Files
twenty/.github/actions/spawn-twenty-app-dev-test
Charles Bochet c26c0b9d71 Use app's own OAuth credentials for CoreApiClient generation (#19563)
## Summary

- **SDK (`dev` & `dev --once`)**: After app registration, the CLI now
obtains an `APPLICATION_ACCESS` token via `client_credentials` grant
using the app's own `clientId`/`clientSecret`, and uses that token for
CoreApiClient schema introspection — instead of the user's
`config.accessToken` which returns the full unscoped schema.
- **Config**: `oauthClientSecret` is now persisted alongside
`oauthClientId` in `~/.twenty/config.json` when creating a new app
registration, so subsequent `dev`/`dev --once` runs can obtain fresh app
tokens without re-registration.
- **CI action**: `spawn-twenty-app-dev-test` now outputs a proper
`API_KEY` JWT (signed with the seeded dev workspace secret) instead of
the previous hardcoded `ACCESS` token — giving consumers a real API key
rather than a user session token.

## Motivation

When developing Twenty apps, `yarn twenty dev` was using the CLI user's
OAuth token for GraphQL schema introspection during CoreApiClient
generation.

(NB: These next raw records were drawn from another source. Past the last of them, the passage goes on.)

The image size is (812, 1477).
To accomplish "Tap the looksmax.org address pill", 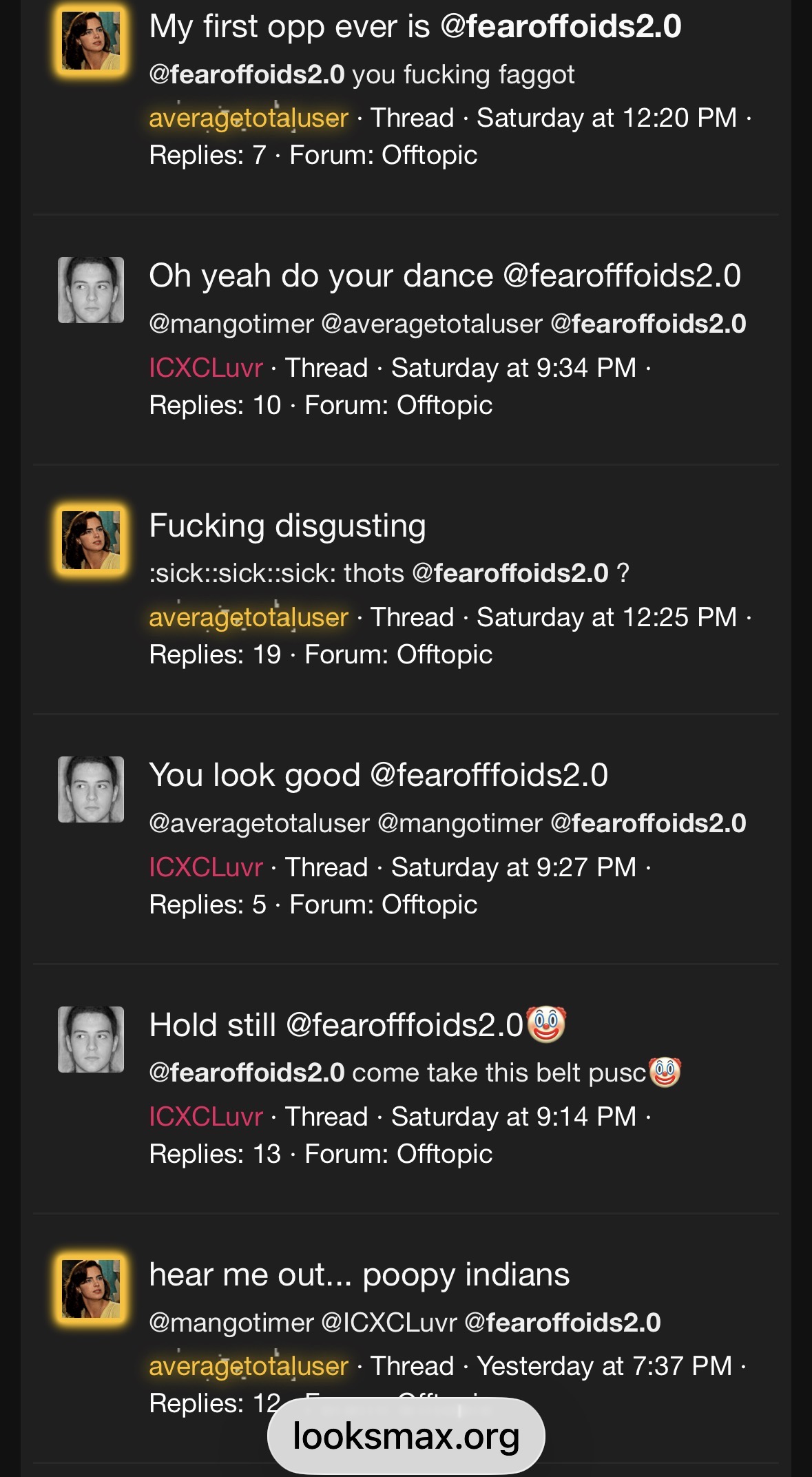I will [x=406, y=1436].
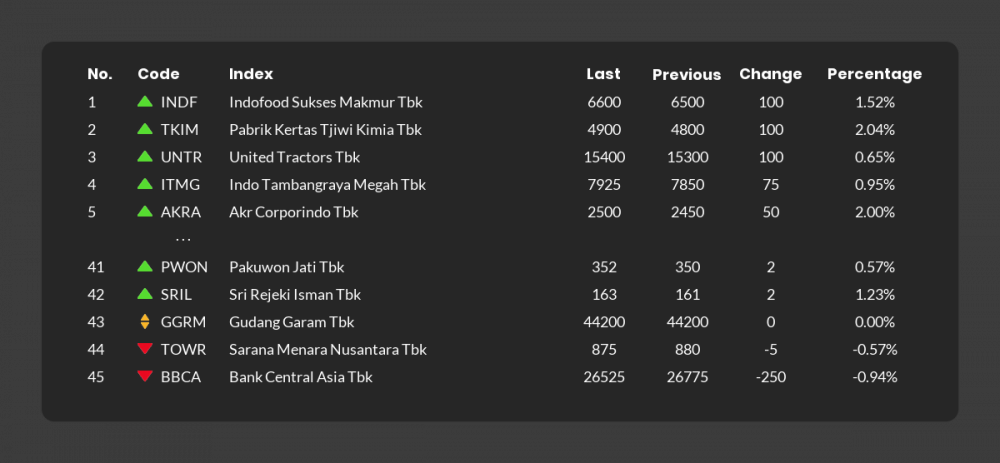Screen dimensions: 1000x463
Task: Open the SRIL stock code
Action: (x=176, y=295)
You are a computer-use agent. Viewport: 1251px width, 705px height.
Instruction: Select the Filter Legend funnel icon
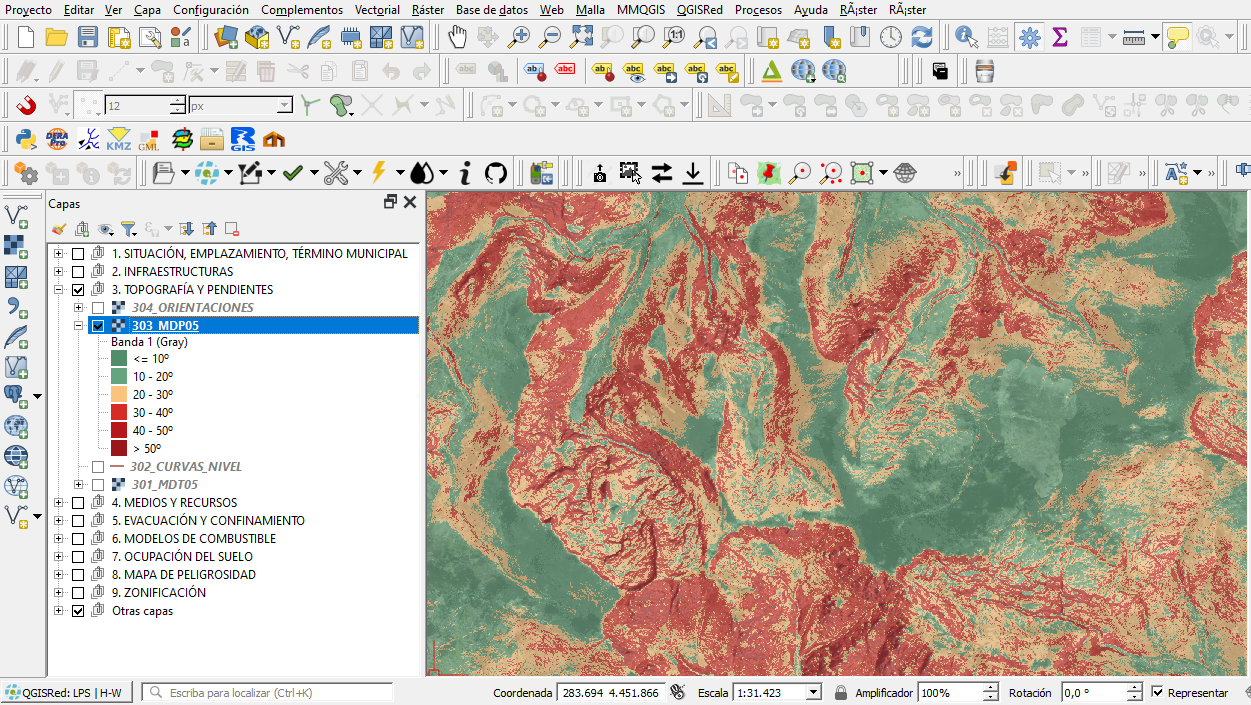[128, 228]
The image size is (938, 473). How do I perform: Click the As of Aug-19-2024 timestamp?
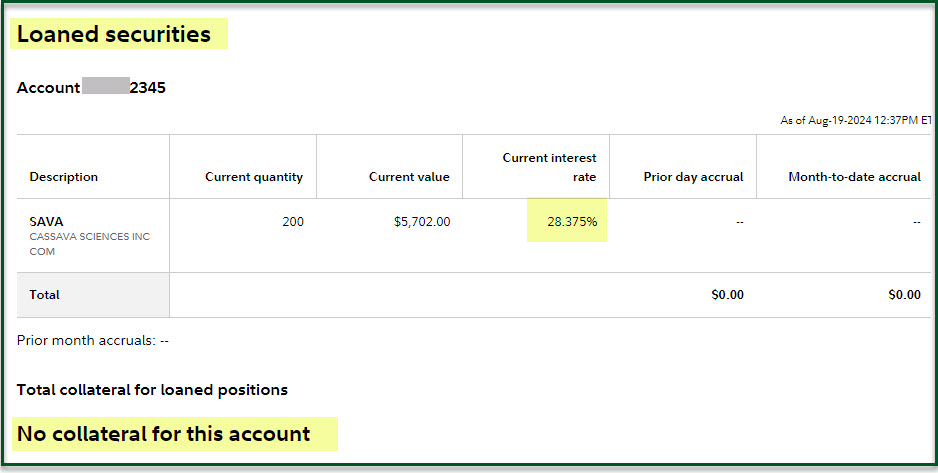click(x=855, y=120)
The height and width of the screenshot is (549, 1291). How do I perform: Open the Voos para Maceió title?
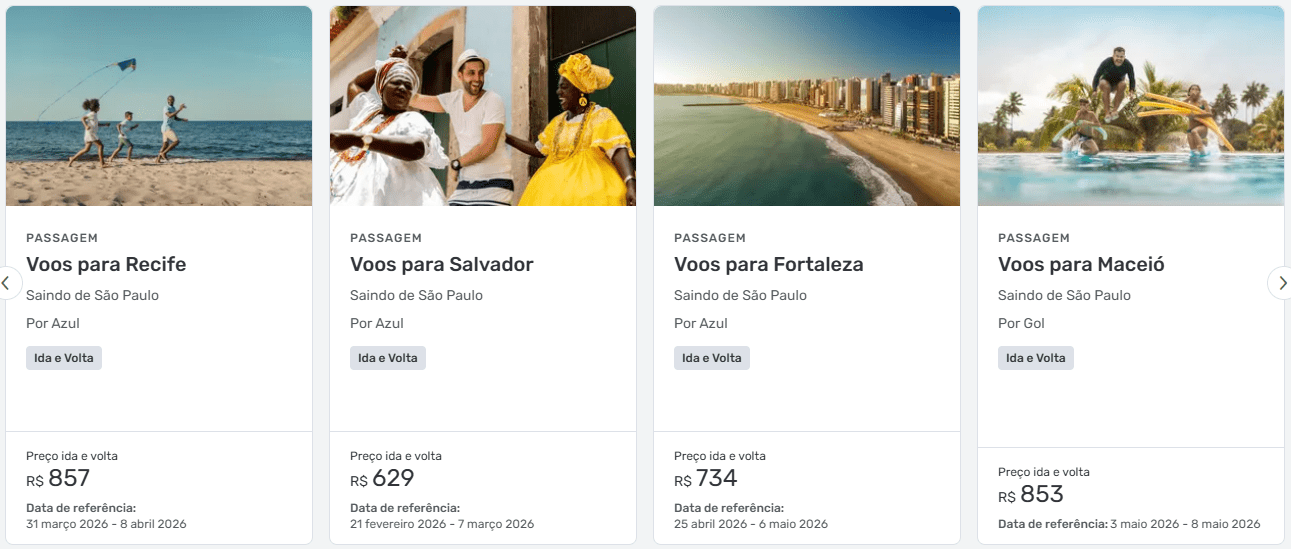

This token (type `ACCESS`) has no `applicationId` claim, so
the server returns the **full workspace schema** — including all objects
— rather than the scoped schema the app should see at runtime (filtered
by `applicationId`).

This caused a discrepancy: the generated CoreApiClient contained fields
the app couldn't actually query at runtime with its `APPLICATION_ACCESS`
token.

By switching to `client_credentials` grant, the SDK now introspects with
the same token type the app will use in production, ensuring the
generated client accurately reflects the app's runtime capabilities.